Screenshot grounding data:
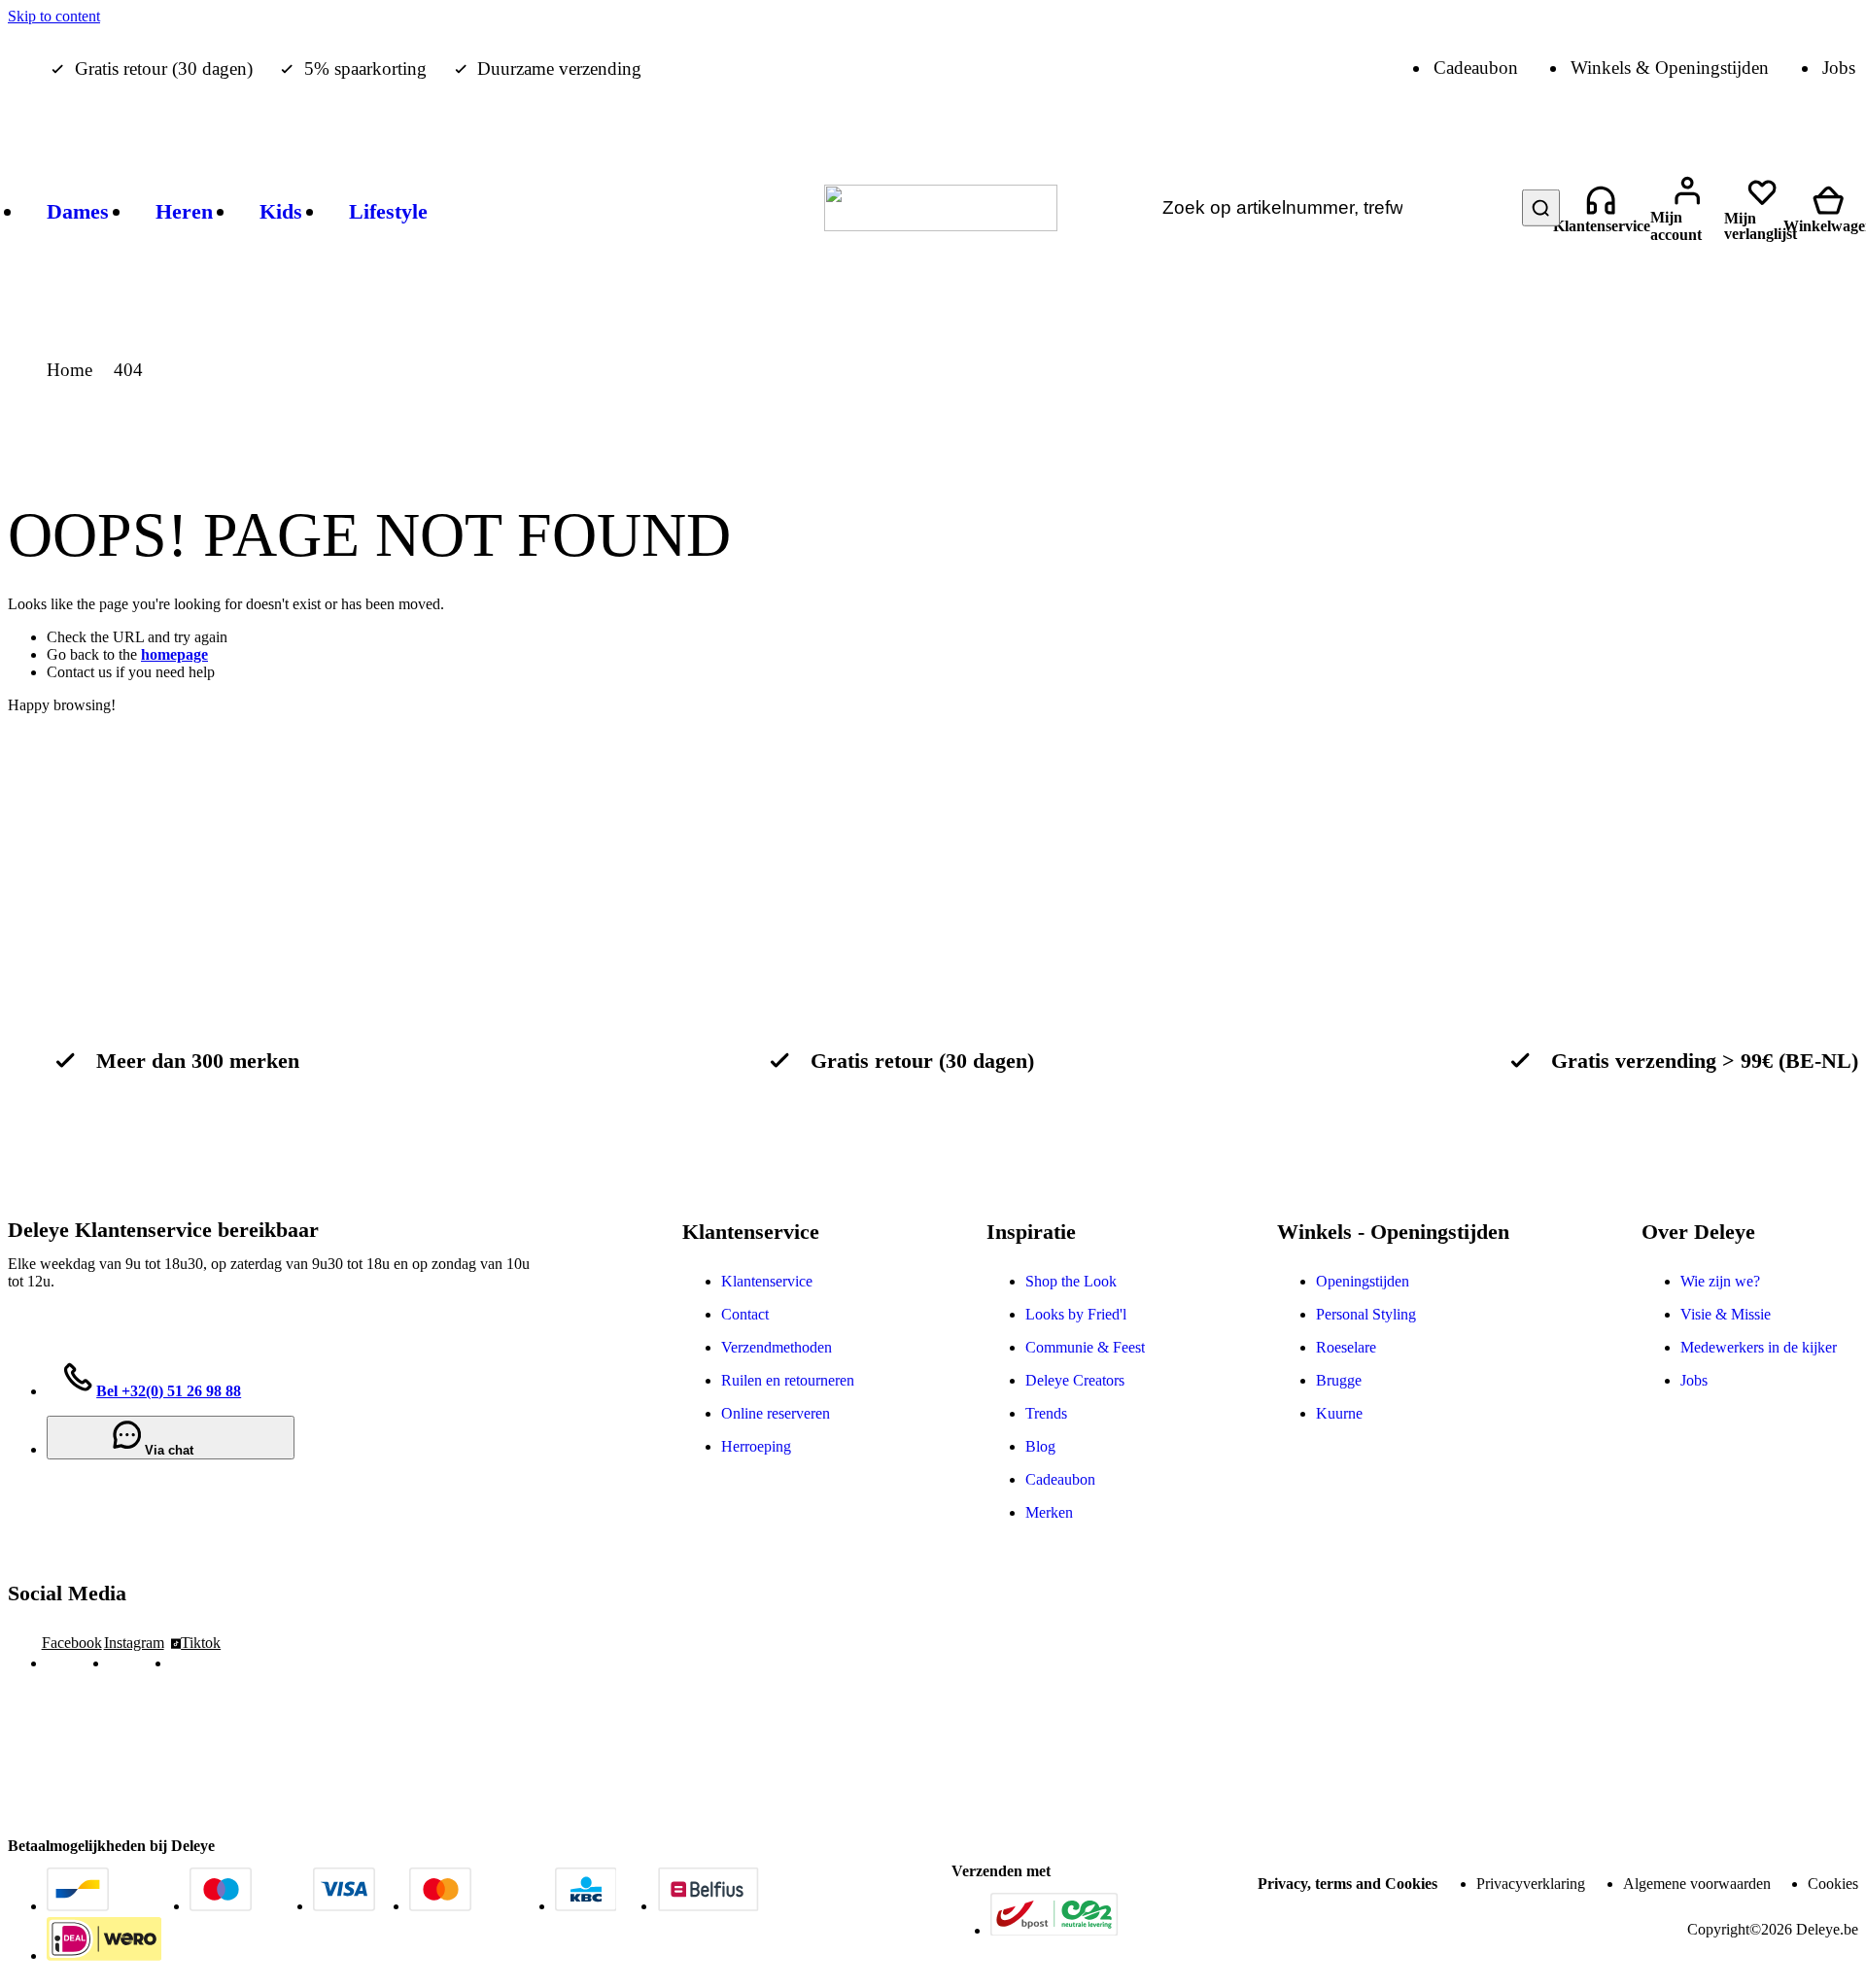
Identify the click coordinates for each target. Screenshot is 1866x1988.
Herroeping (756, 1446)
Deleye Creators (1074, 1380)
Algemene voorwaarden (1697, 1883)
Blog (1040, 1446)
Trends (1046, 1413)
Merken (1049, 1512)
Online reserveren (775, 1413)
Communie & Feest (1085, 1347)
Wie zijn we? (1720, 1281)
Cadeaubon (1060, 1479)
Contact (745, 1314)
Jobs (1694, 1380)
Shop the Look (1071, 1281)
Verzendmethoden (776, 1347)
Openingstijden (1362, 1281)
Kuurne (1339, 1413)
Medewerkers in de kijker (1758, 1347)
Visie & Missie (1725, 1314)
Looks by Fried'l (1075, 1314)
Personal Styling (1366, 1314)
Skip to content (54, 16)
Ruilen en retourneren (787, 1380)
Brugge (1339, 1380)
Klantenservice (766, 1281)
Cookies (1833, 1883)
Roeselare (1346, 1347)
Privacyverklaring (1530, 1883)
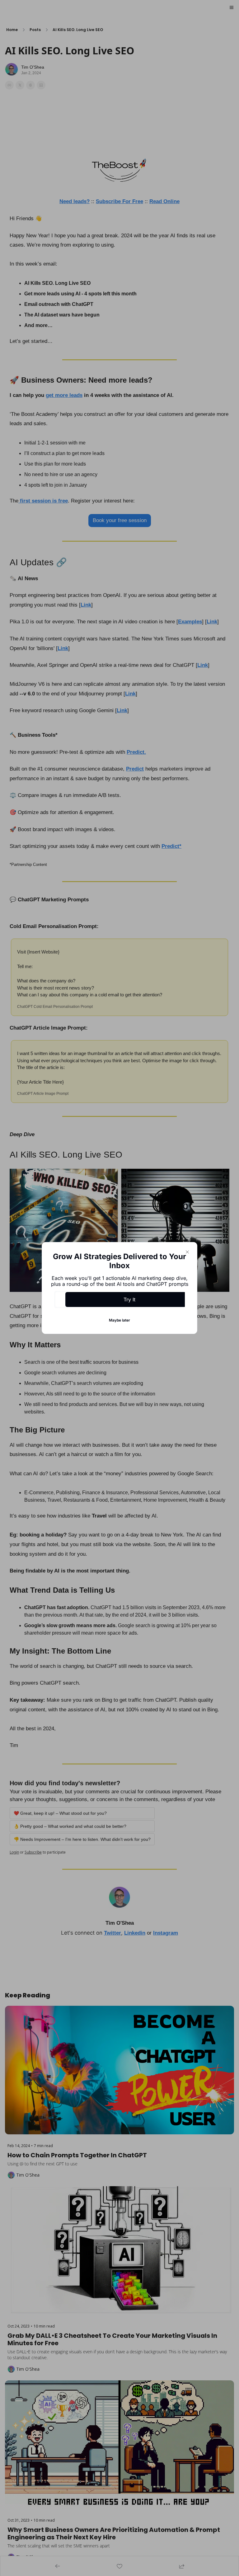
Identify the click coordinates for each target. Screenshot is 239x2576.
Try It (129, 1299)
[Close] (187, 1251)
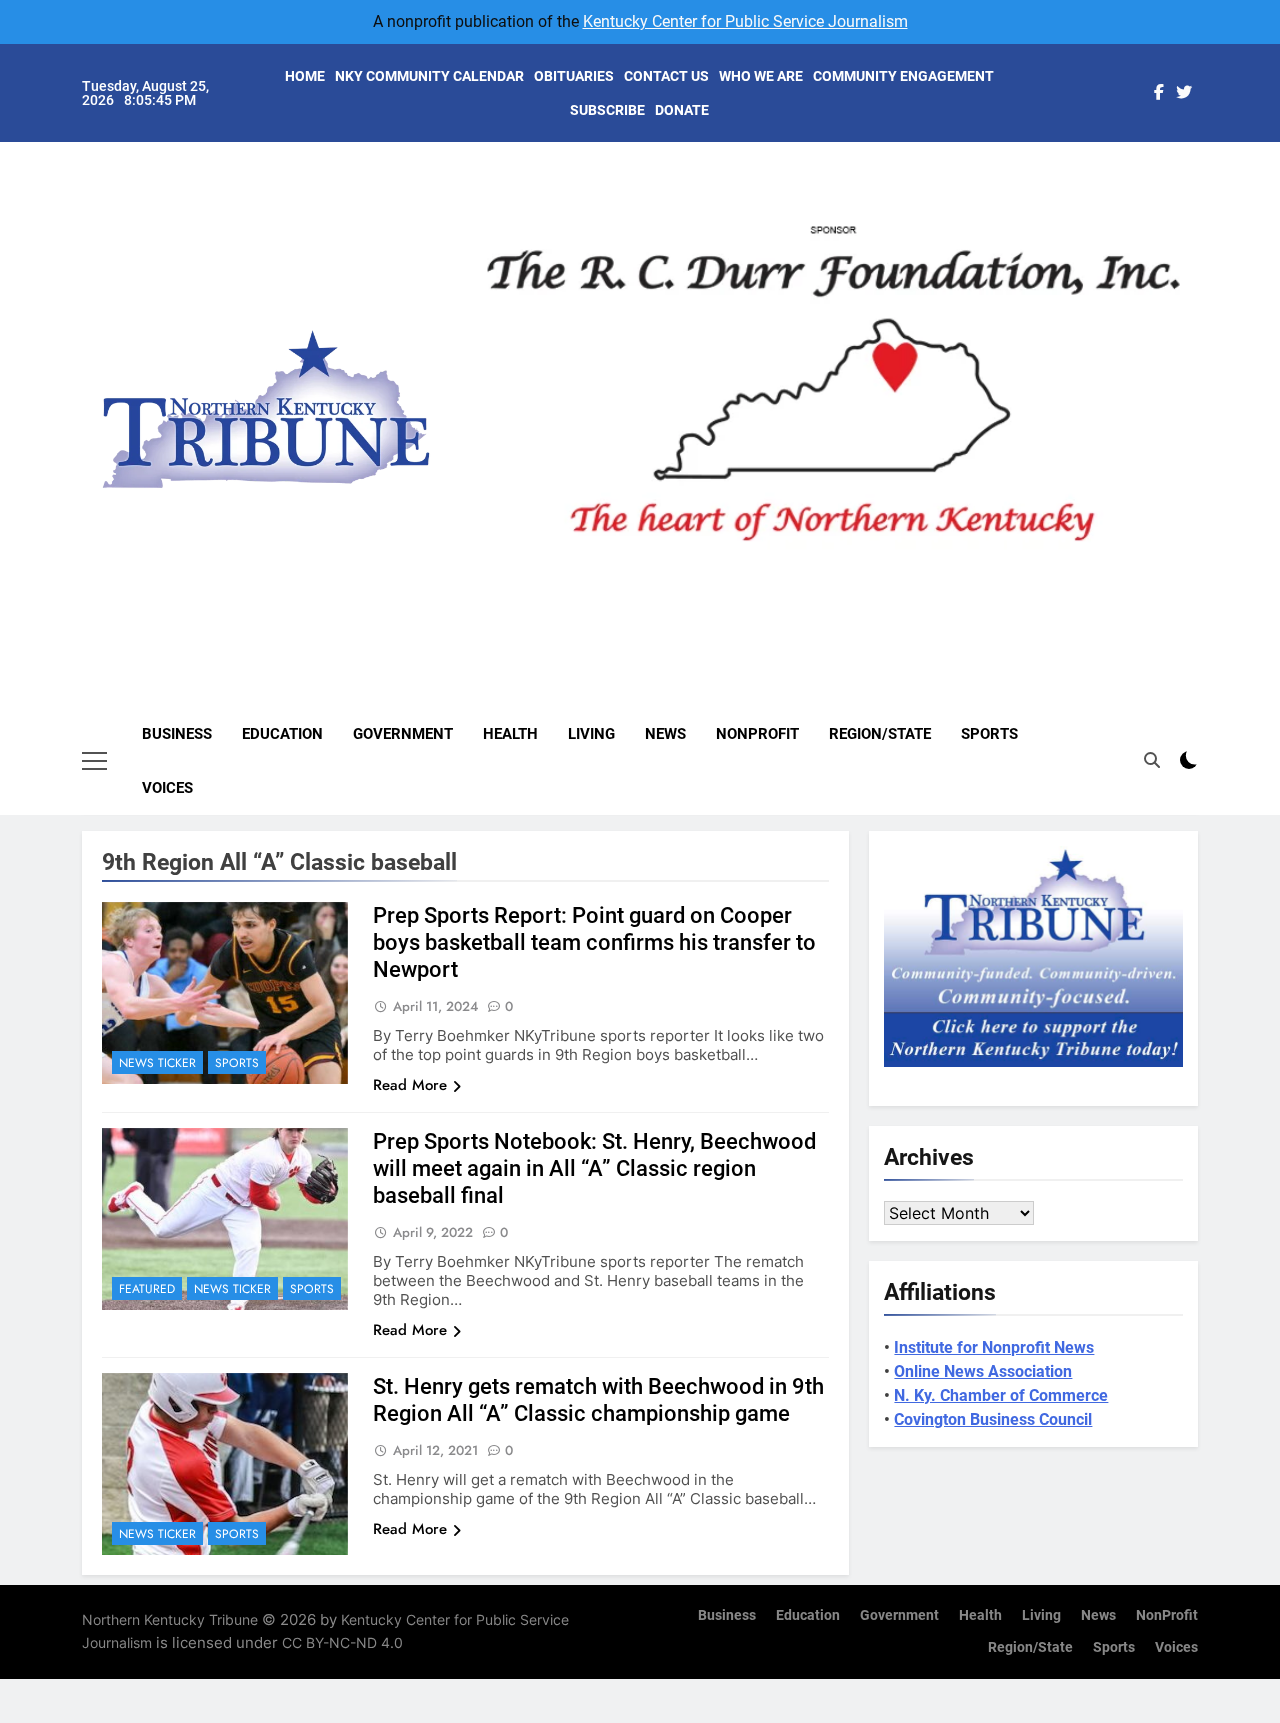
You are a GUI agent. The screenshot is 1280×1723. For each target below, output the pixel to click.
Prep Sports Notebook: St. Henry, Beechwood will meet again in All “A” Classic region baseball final (594, 1168)
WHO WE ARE (761, 76)
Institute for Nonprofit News (994, 1347)
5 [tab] (914, 574)
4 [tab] (877, 574)
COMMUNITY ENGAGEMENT (903, 76)
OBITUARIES (574, 76)
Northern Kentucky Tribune (170, 1619)
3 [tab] (840, 574)
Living (591, 734)
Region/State (880, 734)
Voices (167, 788)
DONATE (682, 110)
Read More (410, 1085)
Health (510, 734)
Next (1160, 563)
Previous (506, 563)
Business (177, 734)
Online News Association (983, 1371)
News (665, 734)
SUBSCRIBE (607, 110)
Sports (989, 734)
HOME (305, 76)
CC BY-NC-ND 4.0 (342, 1642)
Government (403, 734)
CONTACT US (666, 76)
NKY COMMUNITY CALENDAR (429, 76)
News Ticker (157, 1063)
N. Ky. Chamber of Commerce (1001, 1395)
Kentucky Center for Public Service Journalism (745, 21)
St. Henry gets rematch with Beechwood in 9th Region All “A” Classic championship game (598, 1400)
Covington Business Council (993, 1419)
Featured (147, 1289)
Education (282, 734)
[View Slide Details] (833, 392)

> How to complete this task: Set down, unchanged, only those lines above that fall between the line with "Prep Sports Notebook: St." and the line with "Voices (167, 788)", the two end lines included.

> Solution below:
Prep Sports Notebook: St. Henry, Beechwood will meet again in All “A” Classic region baseball final (594, 1168)
WHO WE ARE (761, 76)
Institute for Nonprofit News (994, 1347)
5 [tab] (914, 574)
4 [tab] (877, 574)
COMMUNITY ENGAGEMENT (903, 76)
OBITUARIES (574, 76)
Northern Kentucky Tribune (170, 1619)
3 [tab] (840, 574)
Living (591, 734)
Region/State (880, 734)
Voices (167, 788)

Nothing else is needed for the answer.